- **WHAT IS EXPECTED**
Leave the pictures out and quote every line from the start of the listing to the line with "Culture Monster (264, 1398)", inclusive.

(PROVIDED INFORMATION Opens)

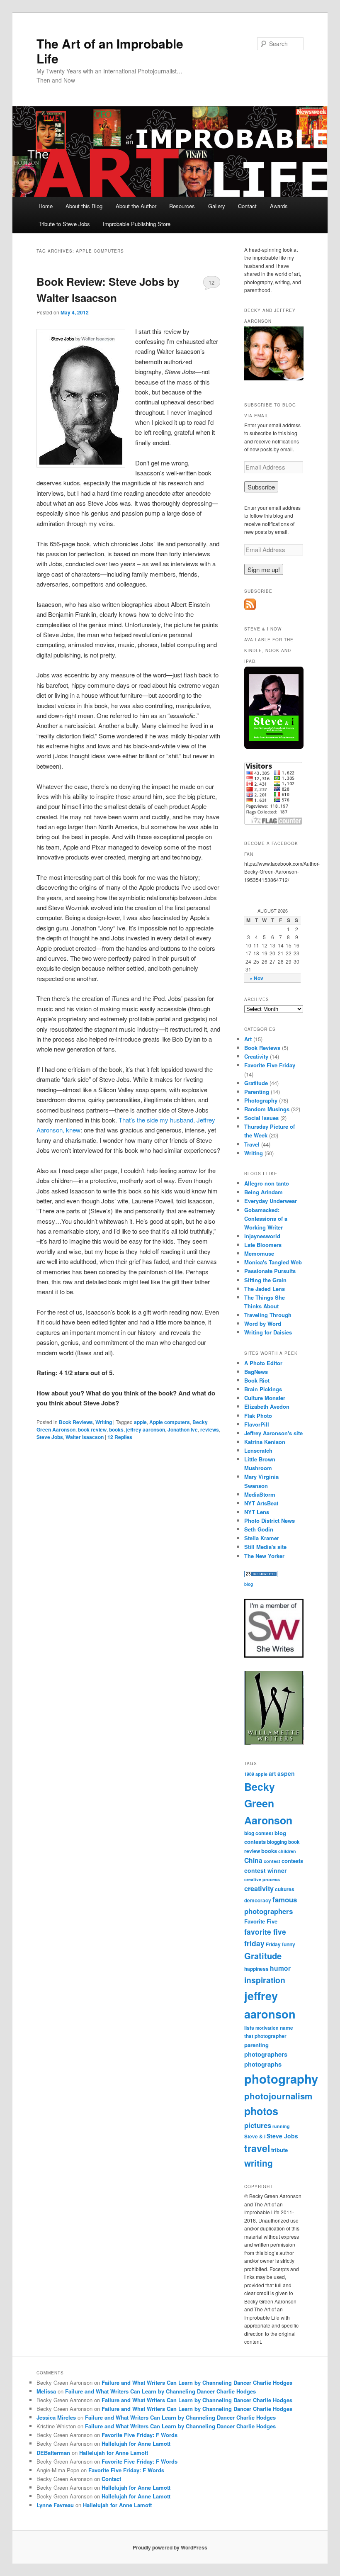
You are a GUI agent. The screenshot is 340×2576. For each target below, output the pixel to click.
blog (248, 1584)
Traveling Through (267, 1315)
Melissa (46, 2391)
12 (211, 282)
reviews (209, 1429)
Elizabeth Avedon (266, 1406)
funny (288, 1944)
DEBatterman (53, 2453)
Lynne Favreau (55, 2505)
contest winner (265, 1870)
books (116, 1429)
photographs (263, 2064)
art (272, 1773)
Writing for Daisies (268, 1332)
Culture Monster (264, 1398)
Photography (260, 1100)
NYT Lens (256, 1512)
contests (292, 1861)
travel (257, 2148)
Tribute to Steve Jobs (64, 224)
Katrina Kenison (264, 1442)
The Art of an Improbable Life (109, 50)
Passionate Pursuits (270, 1271)
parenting (256, 2045)
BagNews (256, 1372)
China (253, 1860)
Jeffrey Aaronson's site (273, 1433)
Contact (247, 206)
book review (92, 1429)
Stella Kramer (261, 1538)
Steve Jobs (49, 1437)
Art (248, 1039)
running (281, 2126)
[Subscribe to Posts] (250, 608)
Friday (273, 1944)
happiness (256, 1968)
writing (258, 2163)
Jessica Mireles (56, 2417)
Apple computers (169, 1422)
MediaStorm (259, 1494)
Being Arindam (263, 1192)
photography (281, 2078)
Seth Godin (258, 1529)
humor (280, 1968)
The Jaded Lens (264, 1289)
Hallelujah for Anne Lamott (136, 2443)
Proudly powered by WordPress (170, 2547)
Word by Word (262, 1323)
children (287, 1851)
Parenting (256, 1092)
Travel (252, 1144)
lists (249, 2027)
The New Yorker (264, 1556)
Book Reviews (76, 1422)
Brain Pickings (263, 1389)
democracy (257, 1900)
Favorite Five (260, 1921)
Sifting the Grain (265, 1280)
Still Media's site (265, 1547)
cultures (284, 1889)
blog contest (258, 1833)
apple (140, 1422)
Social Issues (261, 1118)
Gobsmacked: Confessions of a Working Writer (265, 1218)
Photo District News (269, 1520)
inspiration (264, 1980)
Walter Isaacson (85, 1437)
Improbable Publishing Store (136, 224)
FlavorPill (256, 1424)
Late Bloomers (263, 1245)
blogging (277, 1842)
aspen (286, 1773)
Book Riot (257, 1380)
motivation (267, 2028)
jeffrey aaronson (145, 1429)
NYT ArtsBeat (261, 1503)
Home (46, 206)
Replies (119, 1437)
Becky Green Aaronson (268, 1803)
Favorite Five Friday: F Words (139, 2435)
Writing (103, 1422)
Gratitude (256, 1083)
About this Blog (84, 206)
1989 (249, 1774)
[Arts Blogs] (260, 1575)
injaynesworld (262, 1236)
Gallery (216, 206)
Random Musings (266, 1109)
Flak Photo (258, 1415)
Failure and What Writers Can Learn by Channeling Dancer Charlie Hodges (197, 2382)
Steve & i (254, 2136)
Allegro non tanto (266, 1183)
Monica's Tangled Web (273, 1262)
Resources (182, 206)
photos (261, 2111)
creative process (262, 1879)
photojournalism (278, 2096)
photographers (265, 2054)
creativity (259, 1888)
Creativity (256, 1056)
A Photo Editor (263, 1363)
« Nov (256, 978)
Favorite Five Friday (269, 1065)
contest (272, 1861)
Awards (279, 206)
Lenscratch (258, 1450)
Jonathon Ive (183, 1429)
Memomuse (259, 1253)
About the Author (136, 206)
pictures (257, 2125)
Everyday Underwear (270, 1201)
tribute (279, 2150)
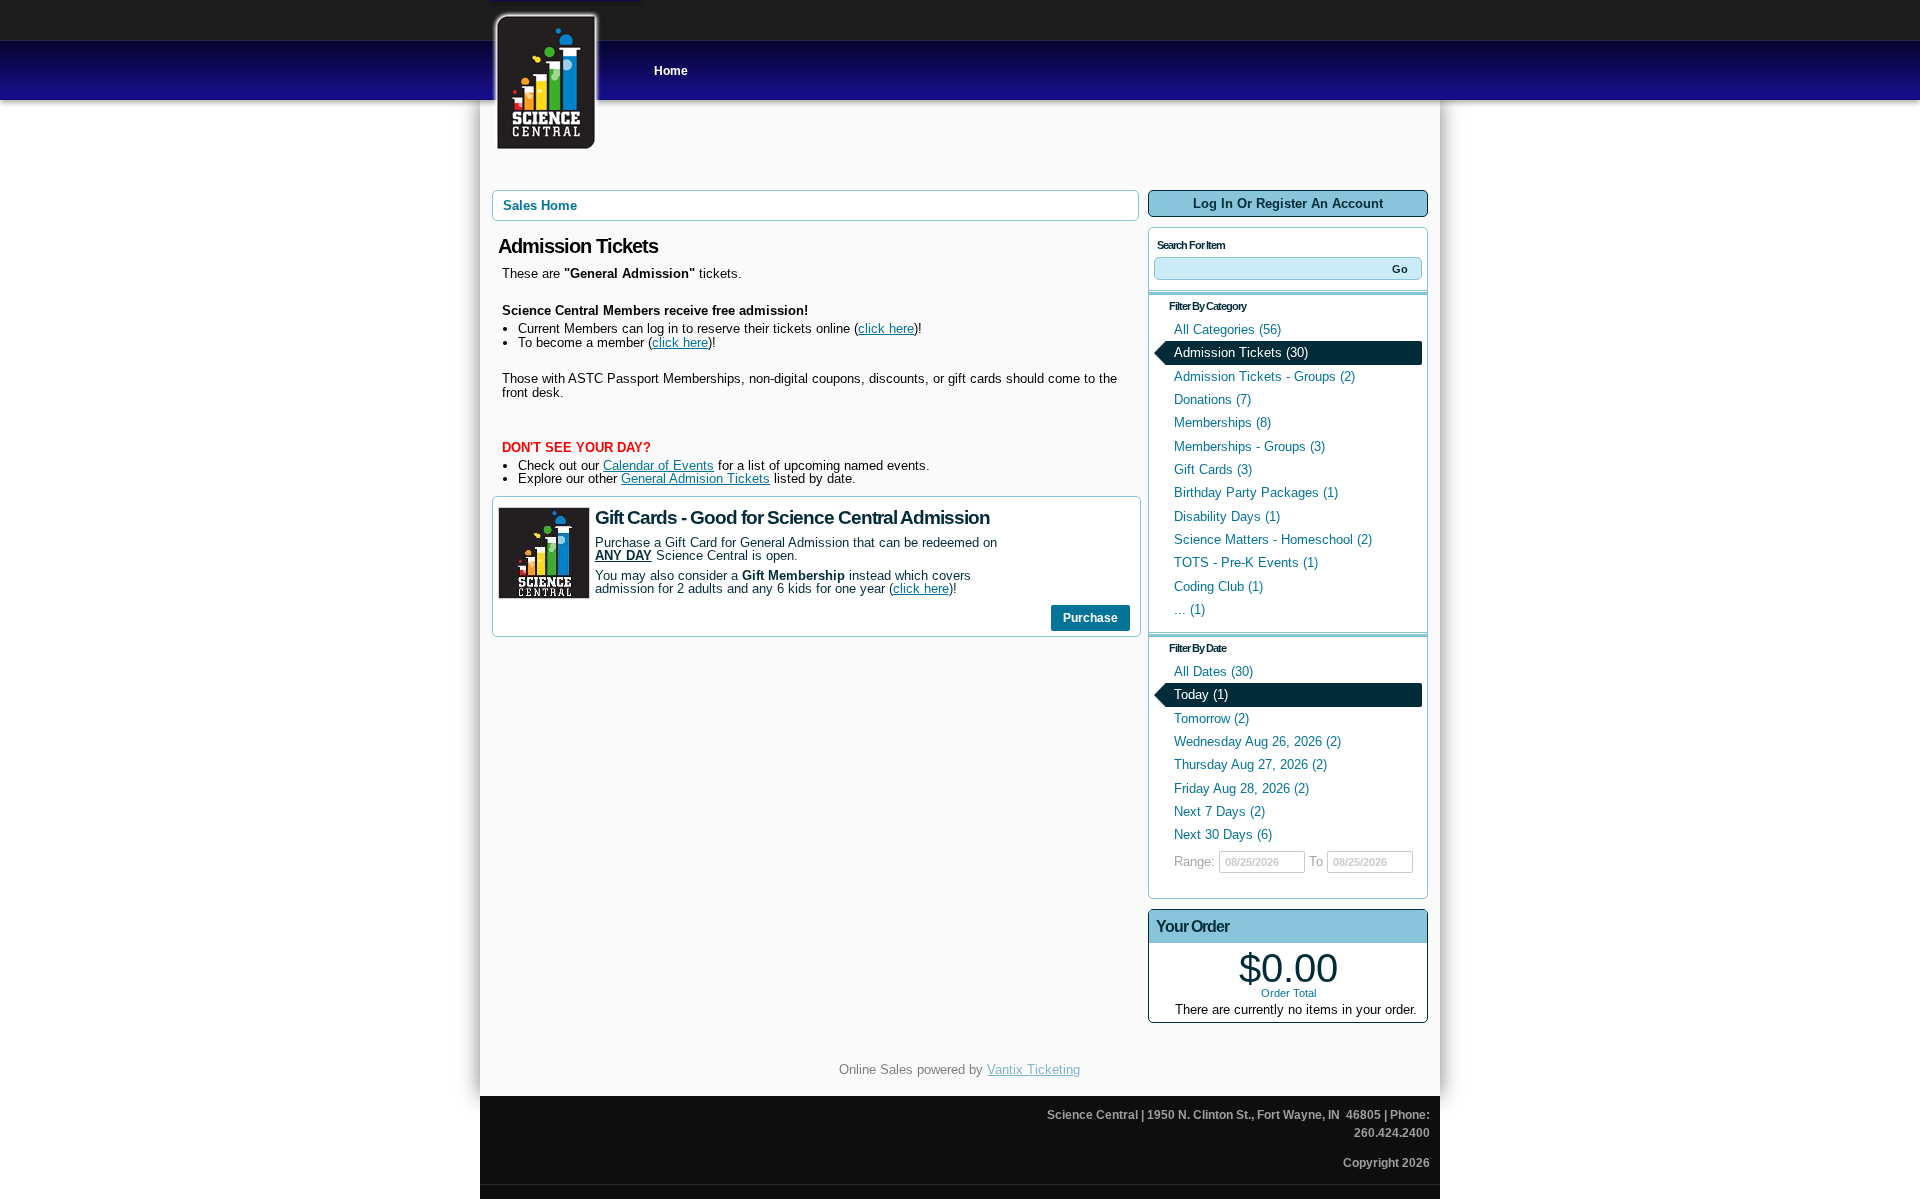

(PROVIDED INFORMATION Closes)

- **PROBLEM SOLUTION**
You are a GUI agent. The screenshot is 340×2576. For each target below, output the pixel to click.
blog (248, 1584)
Traveling Through (267, 1315)
Melissa (46, 2391)
12 (211, 282)
reviews (209, 1429)
Elizabeth Avedon (266, 1406)
funny (288, 1944)
DEBatterman (53, 2453)
Lynne Favreau (55, 2505)
contest winner (265, 1870)
books (116, 1429)
photographs (263, 2064)
art (272, 1773)
Writing for Daisies (268, 1332)
Culture Monster (264, 1398)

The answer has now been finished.